Adorei sempre uma animação da Menina dos Fósforos que nunca via morrer, para mim ela dormia e sonhava, descobri mais tarde a linda versão do Renoir de 1928. Depois disto foi tanto filme que ficaria a dar muitas voltas para os mapear por ordem, ou desordem de gosto e atracção. Lembro-me do contexto associado à experiência do filme, isso é fácil lembrar, de arrastar um amigo francês, em Paris, para ver ‘’O último ano em Marienbad’’, do Resnais, que ele à partida achava chato. E finalmente não achou, gostou mesmo muito e eu gostei também, daquela matinée e daquele fio de palavras e memórias e da liberdade narrativa de andar para trás e para a frente – viva o nouveau roman! Lembro-me também logo do estrondoso "Le Mépris", o Godard perfeito, é fácil gostar é certo, dizia ser o meu filme preferido. Saí com a voz da BB, o seu o tom voluntarioso, agreste, ela em Camille, com a resposta na ponta da língua: “Paul: Pourquoi as-tu l’air pensive?” “Camille: Parce que je pense, imagine-toi!”. O filme tinha tudo do cinema e das outras coisas, e tinha ainda o Fritz Lang – outro que adoro. Com o Lang entrei nos filmes noir, lugar de puro prazer de onde ainda não saí. Ainda houve antes o Bogart (que o pus na parede), e a "Relíquia Macabra", aquele falcão maltês desenhou-me um sub mundo supra sedutor. A partir daí foi só abrir portas. Com o intrépido Bunuel foi um amor sem fim a mostrar a arma poderosa do humor a decompor o mundo, e o mundo visto à sua lupa. O Fuller foi outra perdição, há poucas palavras para o vigor e dimensão do seu cinema. Depois veio o Franju e o Borzage como belos encontros (beleza de fundo e formal), que valeram muito e continuam a valer.

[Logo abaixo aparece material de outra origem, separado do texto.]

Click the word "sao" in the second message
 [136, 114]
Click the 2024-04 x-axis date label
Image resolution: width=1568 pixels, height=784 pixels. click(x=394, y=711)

Outra experiência de filme ligado ao contexto foi o magnífico "O Salão de Música", do Satyajit Ray, o genérico colou-se-me. Que forma mais enleante de entrar num filme, se não visse mais nada aquele início já tinha valido. Depois viria a personagem a fundir-se com o lustre, a olhar-nos, a entrar no seu círculo obsessivo, o salão, a música, (muita), a dança, o transe, tudo a puxar para o interior do filme. Mas o lustre, (metonímico), do genérico foi o que me ficou a bailar na cabeça e permitiu uma entrada hipnótica pelo filme dentro. O cinema a entrar assim com aquele pré-aviso, a crescer à minha frente, foi incrível, a mostrar a sua face obscura, profética, com uma clareza cega de uma missão a cumprir. Nunca mais o esqueci, revi-o depois mais vezes e gosto sempre daquele convite, daquela entrada no escuro do filme e no cinema.
E vou parar por aqui para não continuar com os westerns que adoro e entrar mais na poeira da memória com drama e paisagem a colar à pele.
*Carlota Gonçalves
* A Carlota é programadora no IndieLisboa, colaboradora no site À pala de Walsh, além de leccionar na área da estética.